Repeat exactly the lines of the entries below from the one with "Click the Nintendo Switch 2 logo badge" through the one with "Task: Expand the Canton/Pays dropdown arrow", both ends included, and nothing else.

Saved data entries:
....
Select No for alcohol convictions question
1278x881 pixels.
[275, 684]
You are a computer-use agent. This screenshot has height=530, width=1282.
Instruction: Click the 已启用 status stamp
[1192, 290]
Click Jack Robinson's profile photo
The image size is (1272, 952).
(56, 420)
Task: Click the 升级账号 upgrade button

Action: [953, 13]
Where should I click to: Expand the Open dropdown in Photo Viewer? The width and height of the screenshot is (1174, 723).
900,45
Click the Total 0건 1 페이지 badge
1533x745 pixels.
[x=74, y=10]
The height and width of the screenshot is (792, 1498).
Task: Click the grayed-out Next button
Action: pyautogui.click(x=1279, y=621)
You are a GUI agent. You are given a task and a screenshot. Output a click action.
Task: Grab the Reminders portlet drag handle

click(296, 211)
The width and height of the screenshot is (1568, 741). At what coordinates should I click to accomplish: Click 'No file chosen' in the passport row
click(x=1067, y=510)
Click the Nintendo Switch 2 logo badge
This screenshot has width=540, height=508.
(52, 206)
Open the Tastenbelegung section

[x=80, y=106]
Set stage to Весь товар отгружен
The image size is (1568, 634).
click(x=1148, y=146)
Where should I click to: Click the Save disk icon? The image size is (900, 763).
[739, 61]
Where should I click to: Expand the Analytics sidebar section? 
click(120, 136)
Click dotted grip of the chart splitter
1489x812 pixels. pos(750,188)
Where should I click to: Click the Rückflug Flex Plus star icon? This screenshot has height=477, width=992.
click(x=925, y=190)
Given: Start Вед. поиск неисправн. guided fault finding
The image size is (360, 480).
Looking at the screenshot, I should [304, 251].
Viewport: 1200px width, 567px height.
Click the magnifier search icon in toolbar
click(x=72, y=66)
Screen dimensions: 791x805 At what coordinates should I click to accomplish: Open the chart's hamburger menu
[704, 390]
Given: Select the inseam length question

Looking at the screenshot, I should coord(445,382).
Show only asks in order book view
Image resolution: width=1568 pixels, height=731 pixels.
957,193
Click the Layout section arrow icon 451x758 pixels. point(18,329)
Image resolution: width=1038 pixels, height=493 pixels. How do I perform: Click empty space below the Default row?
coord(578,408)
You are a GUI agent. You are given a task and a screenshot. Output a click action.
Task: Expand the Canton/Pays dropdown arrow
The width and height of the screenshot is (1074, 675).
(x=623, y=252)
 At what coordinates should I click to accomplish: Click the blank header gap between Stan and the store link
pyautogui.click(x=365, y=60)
....
Task response.
Click the Nintendo Switch 2 logo badge
This screenshot has width=540, height=508.
(52, 206)
Open the Tastenbelegung section

[x=80, y=106]
Set stage to Весь товар отгружен
The image size is (1568, 634).
click(x=1148, y=146)
Where should I click to: Click the Save disk icon? The image size is (900, 763).
[739, 61]
Where should I click to: Expand the Analytics sidebar section? 
click(120, 136)
Click dotted grip of the chart splitter
1489x812 pixels. pos(750,188)
Where should I click to: Click the Rückflug Flex Plus star icon? This screenshot has height=477, width=992.
click(x=925, y=190)
Given: Start Вед. поиск неисправн. guided fault finding
The image size is (360, 480).
Looking at the screenshot, I should [304, 251].
Viewport: 1200px width, 567px height.
Click the magnifier search icon in toolbar
click(x=72, y=66)
Screen dimensions: 791x805 At what coordinates should I click to accomplish: Open the chart's hamburger menu
[704, 390]
Given: Select the inseam length question

Looking at the screenshot, I should coord(445,382).
Show only asks in order book view
Image resolution: width=1568 pixels, height=731 pixels.
957,193
Click the Layout section arrow icon 451x758 pixels. point(18,329)
Image resolution: width=1038 pixels, height=493 pixels. How do I perform: Click empty space below the Default row?
coord(578,408)
You are a GUI agent. You are given a task and a screenshot. Output a click action.
Task: Expand the Canton/Pays dropdown arrow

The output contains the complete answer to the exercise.